The morning of Thursday 28 February saw the last of the Immigration and Customs Enforcement vans pull away from the meatpacking plant in Worthington, Minnesota. But for the hundreds of workers who remain, the fear has not left. They walk to the corner shop now with eyes on the pavement. They do not speak Spanish in the checkout queue. The raids that swept through this town and others like it have stopped, but the atmosphere that remains is one of quiet terror. This is what a broken immigration system does to a community: it fractures trust, shatters families, and leaves people afraid to live.
Across the Atlantic, the United Kingdom has been grappling with the same questions about who belongs and who does not. And while no system is perfect, the British model offers a glimpse of what a more humane approach could look like. In the UK, the emphasis is on the workplace rather than the home. Employers bear the burden of checking documentation, and workers who are found to be without status are dealt with by the Home Office with a focus on returns, not incarceration. There are no scenes of armed officers storming a meatpacking line. There are no children separated from parents on the school run. The British system is not soft: 60,000 people were removed from the country last year, many of them foreign national offenders. But the process is less punitive, less public, and far less likely to scar entire communities.

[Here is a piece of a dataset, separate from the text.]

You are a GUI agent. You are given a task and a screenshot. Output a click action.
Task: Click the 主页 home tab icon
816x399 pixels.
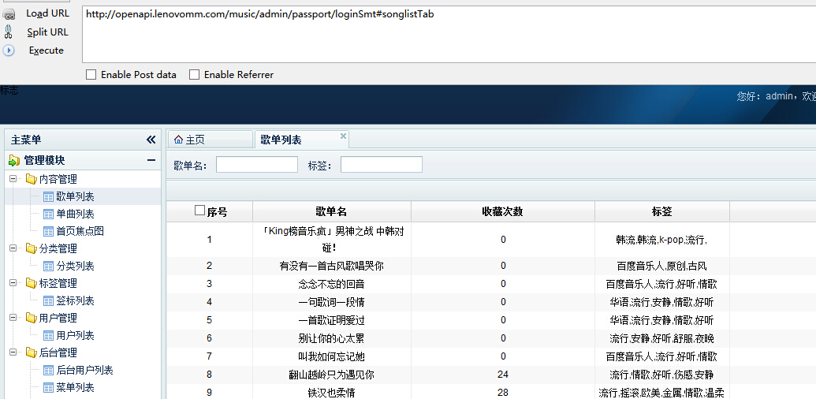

In Minnesota, the impact of the raids has been measured in empty chairs at dinner tables. The Worthington plant, run by JBS, is one of the largest employers in the area. The workers who were taken by ICE are now in detention facilities hundreds of miles away, and their families have been left without income, without support, and without hope. Local churches have turned their basements into makeshift food banks. The United Food and Commercial Workers union, which represents many of the plant's workers, has been fighting to get its members released but has faced a wall of bureaucracy and silence from Washington.
The contrast with the British approach could not be starker. In the UK, when a worker is found to be without valid immigration status, the employer is fined, and the worker is given a chance to regularise their position or leave voluntarily. There is no mass round-up. No dawn raids. No paramilitary vehicles in the car park. The system is built on the principle that immigration enforcement should not come at the cost of public safety or community cohesion. It is an approach that is more cost-effective and less damaging, and it is one that the United States would do well to study.
But there is a deeper lesson here that goes beyond the mechanics of enforcement. The fear in Minnesota is not just about the raids. It is about a broken system that has left millions of people in a legal limbo for years. The workers at the JBS plant are not all undocumented. Some have been waiting for years to have their asylum claims processed, and they have been working, paying taxes, and raising families while they wait. The British model, with its emphasis on integration and clear pathways to citizenship, offers a way out of this limbo. The UK's Points Based System allows workers to come and contribute, and it gives them a voice in the economy and the union hall.
Meanwhile, the unions in Minnesota are preparing for the next wave. The UFCW has launched a campaign to educate workers about their rights, but the trust has been broken. The whispering in the break room is not about union dues anymore. It is about who will be next. The Labour Party in Britain has long argued that a fair immigration system is one that treats workers with dignity, regardless of where they were born. It is a message that resonates in the kitchens and factories of the North, where the price of bread is felt more keenly than the rhetoric of Washington.
As the raiding vans sit idle in the depot, the question that hangs over Worthington is this: how do you rebuild when the fear is already in the bones? The British model may not be a perfect answer, but it is an answer that starts with humanity. That is more than can be said for the wreckage that has been left behind here.